Il progetto di umanizzazione “Cura gentile” si arricchisce, mirando a fornire a anziani e pazienti fragili un approccio di cura personalizzato, attento al benessere e alla storia individuale. Recentemente sono iniziati gli incontri “Educarsi alla salute”, organizzati dal personale della Geriatria di Asst Lariana in collaborazione con l’associazione Senior e Junior Lombardia. Questi eventi hanno l’obiettivo di informare e preparare i partecipanti a vivere al meglio la terza età.
I prossimi appuntamenti degli incontri “Educarsi alla salute”
Attualmente, sono tre i centri anziani coinvolti in provincia di Como: il Centro Anziani di Lora, il Centro del Sorriso di Guanzate e il Centro Anziani di Olgiate Comasco. I temi trattati in questa prima edizione includono salute cognitiva e benessere cerebrale, salute cardiovascolare e nutrizione.
Per questi incontri ad ingresso libero, sono stati selezionati tre referenti tra i geriatri di Asst Lariana: la dottoressa Chiara Morichetti per il Centro Anziani di Lora, il dottor Paolo Politi per il Centro del Sorriso di Guanzate e la dottoressa Cassandra Tutino per il Centro Anziani di Olgiate Comasco.
Quando e dove si svolgono gli incontri
Il primo incontro, dedicato alla salute cognitiva, si è tenuto la scorsa settimana a Lora con la dottoressa Cassandra Tutino e la dottoressa Chiara Morichetti. I prossimi eventi verteranno sulla salute cardiovascolare: il 7 maggio alle ore 15 presso il Centro Civico di Lora (via di Lora 22) con la dottoressa Alessandra De Pasquale e il dottor Giuseppe La Porta, e l’8 maggio sempre alle 15 al Centro del Sorriso di Guanzate (via San Cristoforo 2) con la dottoressa De Pasquale. Il 15 maggio, si parlerà di salute osteometabolica e nutrizione al Centro del Sorriso con il dottor Paolo Politi e il dottor Dario Chinetti. Il 28 maggio, il dottor Politi sarà presente nuovamente al Centro Civico di Lora, mentre il 29 maggio l’argomento tornerà sulla salute cognitiva con la dottoressa Tutino e la dottoressa Morichetti.
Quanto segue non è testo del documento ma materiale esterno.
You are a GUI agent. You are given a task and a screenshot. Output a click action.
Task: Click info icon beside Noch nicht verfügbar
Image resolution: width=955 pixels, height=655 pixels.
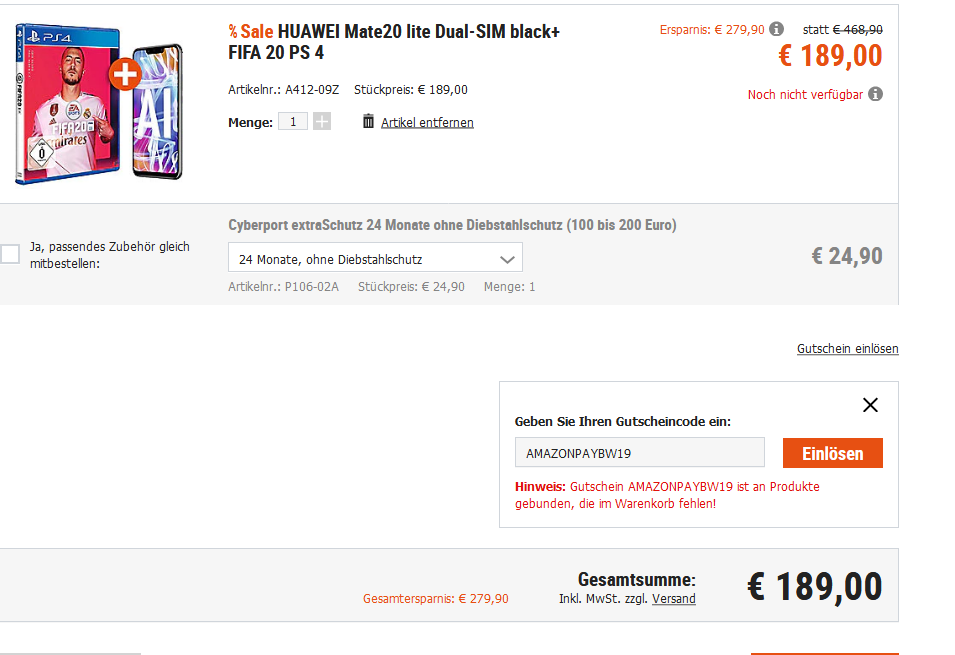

Al Centro Anziani di Olgiate Comasco gli incontri si svolgeranno dopo l’estate, tra settembre e ottobre.
Le dichiarazioni dei promotori
“La promozione di corretti stili di vita è una priorità di salute pubblica, in linea con le indicazioni ministeriali e regionali”, afferma il professor Andrea Maria Maresca, primario della Geriatria di Asst Lariana. “Per affrontare al meglio la terza età è fondamentale adottare uno stile di vita attivo e salutare, attraverso attività fisica regolare e una buona alimentazione. Questi incontri offrono un’importante opportunità di sensibilizzazione e discussione su tematiche cruciali per gli anziani”.
“Il nostro progetto si allinea perfettamente con gli obiettivi della nostra associazione, fondata nel 2017 per promuovere una cultura dell’invecchiamento attivo”, dice Antonella Fumagalli, presidente di Senior e Junior Lombardia. “Dopo aver avviato corsi di alfabetizzazione digitale, ora ci concentriamo su iniziative per una corretta educazione sanitaria. Gli incontri, svolti nei centri di aggregazione, permettono agli anziani di sentirsi a proprio agio nel porre domande e ricevere chiarimenti. Siamo grati alla Geriatria di Asst Lariana per questa collaborazione, che speriamo si espanda in futuro, avvicinando le strutture sanitarie ai cittadini”.
Dettagli sul progetto “Cura gentile”
Il progetto “Cura gentile” è finalizzato al riconoscimento della Geriatria dell’ospedale Sant’Anna come reparto Dementia Friendly, prevedendo diverse iniziative. Tra queste, l’introduzione della musicoterapia e delle letture ad alta voce, l’ambulatorio per anziani fragili nei distretti di Como e Cantù-Mariano Comense, la gestione degli ospedali di Comunità e la presenza di geriatri in Pronto Soccorso. Sono previsti anche corsi di formazione per il personale su “Best Practice Dementia Care” e un approccio multidimensionale per la gestione dei pazienti, coinvolgendo caregiver e familiari nei percorsi di cura.
Inoltre, è prevista la trasformazione dell’ambiente ospedaliero per supportare le necessità fisiche, cognitive e psicologiche dei pazienti, attraverso indicatori chiari, porte contrassegnate e dispositivi automatizzati per ridurre i rischi. Gli incontri divulgativi aperti al pubblico completeranno il progetto, con l’obiettivo di diffondere una cultura del prendersi cura.